Algunos sacan cuentas alegres e incluso se escucha hablar de “san Dávalos” en alusión al segundo escándalo que terminó por generalizar la crisis que había abierto el caso Penta. No han advertido la crisis que afecta más que nada al grupo político hegemónico, pero sus consecuencias nos arrastran a todos hacia el cuestionamiento del sistema político y económico.
Es cierto que esta crisis general fue gatillada por dos escándalos: uno de corrupción en el financiamiento de la política y otro que alude al uso particular de los recursos de poder. Ambos encerraron a la elite en una burbuja que proyecta abuso de poder, dejando al resto de la sociedad con rabia, decepción y ansias de venganza.
La desilusión ante el liderazgo de Bachelet es lo más sintomático del problema que estamos viviendo.
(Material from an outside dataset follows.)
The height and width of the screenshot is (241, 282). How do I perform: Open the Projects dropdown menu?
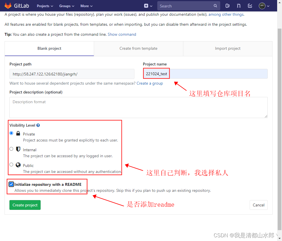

Por una parte implica la pérdida definitiva del valor asignado a la Presidencia de la República, y por otra, significa el agotamiento de una cantera de liderazgos cuya última reproducción fue la confianza en Bachelet. Por ello es más útil analizar la desaprobación a la mandataria que la estructura de su aprobación para solazarse en su caída de 30 puntos desde que comenzó este gobierno.
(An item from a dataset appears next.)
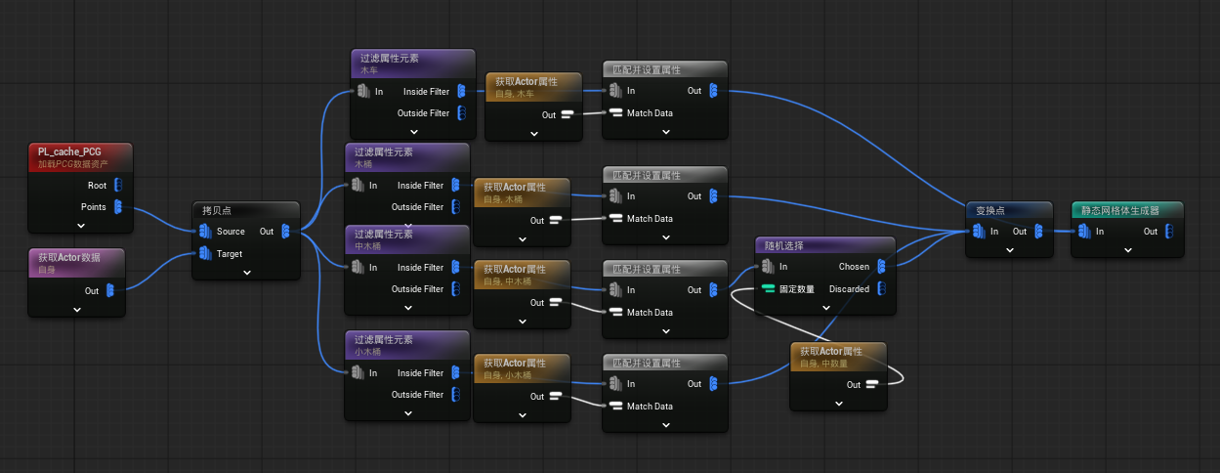The height and width of the screenshot is (473, 1220).
Task: Expand the PL_cache_PCG node chevron
Action: [81, 226]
Hoy la desaprueban hombres y mujeres en la misma magnitud; estrechan diferencias apagando el cortafuego de género que protegía a la mandataria. Cayó en todos los sectores socioeconómicos, más que nada entre las personas de estrato medio, y crecientemente se igualan las preferencias de este grupo a los más pobres del país. Por último, comienza a desalinearse la aprobación de Santiago y regiones, problema sintomático de baja en la empleabilidad y falta de liquidez en las familias metropolitanas.
Esta situación fijó el límite entre el antes y el después de Bachelet. Nunca lidió con una desaprobación superior a 45 puntos. Es cierto que la Presidenta logró revertir una situación de baja aprobación en su primer período, pero antes contó con un 20% de indecisos que pudo reencantar. Hoy, con 61% de rechazo y 31 de aprobación, sólo tiene un margen de indecisos del orden de 8%. Así, su recuperación se ve más difícil que en el escenario anterior.
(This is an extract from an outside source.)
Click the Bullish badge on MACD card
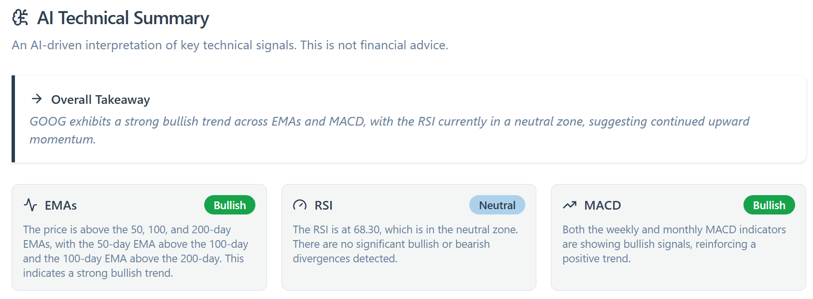(769, 205)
Entre 2008 y 2009 Bachelet echó mano a dos recursos para revertir su debilitada posición: el orden (a pesar de sacrificar algunas promesas; y un considerable aumento del gasto público, entre otros, a través de la entrega de ocho bonos (verdaderas inyecciones de popularidad a la vena).
El orden implica cambios en la casa con el objetivo de lograr recuperar el control de la agenda pública. Con ello se pretende que la población entienda lo que el gobierno quiere hacer, lo jerarquice y lo valore. Este ordenamiento es necesario porque no se ha logrado hacer que la opinión pública apruebe la reforma educacional, tributaria y laboral (o sindical, si se quiere). Entonces, los principales encargados de hacer sintonizar las políticas públicas y las percepciones ciudadanas deberían estar muy mal evaluados si se les califica por sus resultados. Ellos son los ministros de Segegob, Segpres e Interior.
Es público que Bachelet no ha querido ordenar la casa con nuevas personalidades, como sí lo hizo en 2008.Pero sí parece estar repitiendo la fórmula que usó Andrés Velasco, porque se ha ampliado el gasto público y lo estamos sintiendo, porque empezó a afectar la inflación.
Habrá que ver cuánto demora Bachelet en poner orden. Por el bien de Chile, de su estabilidad, de su seriedad y del futuro de las instituciones, que por favor lo haga luego.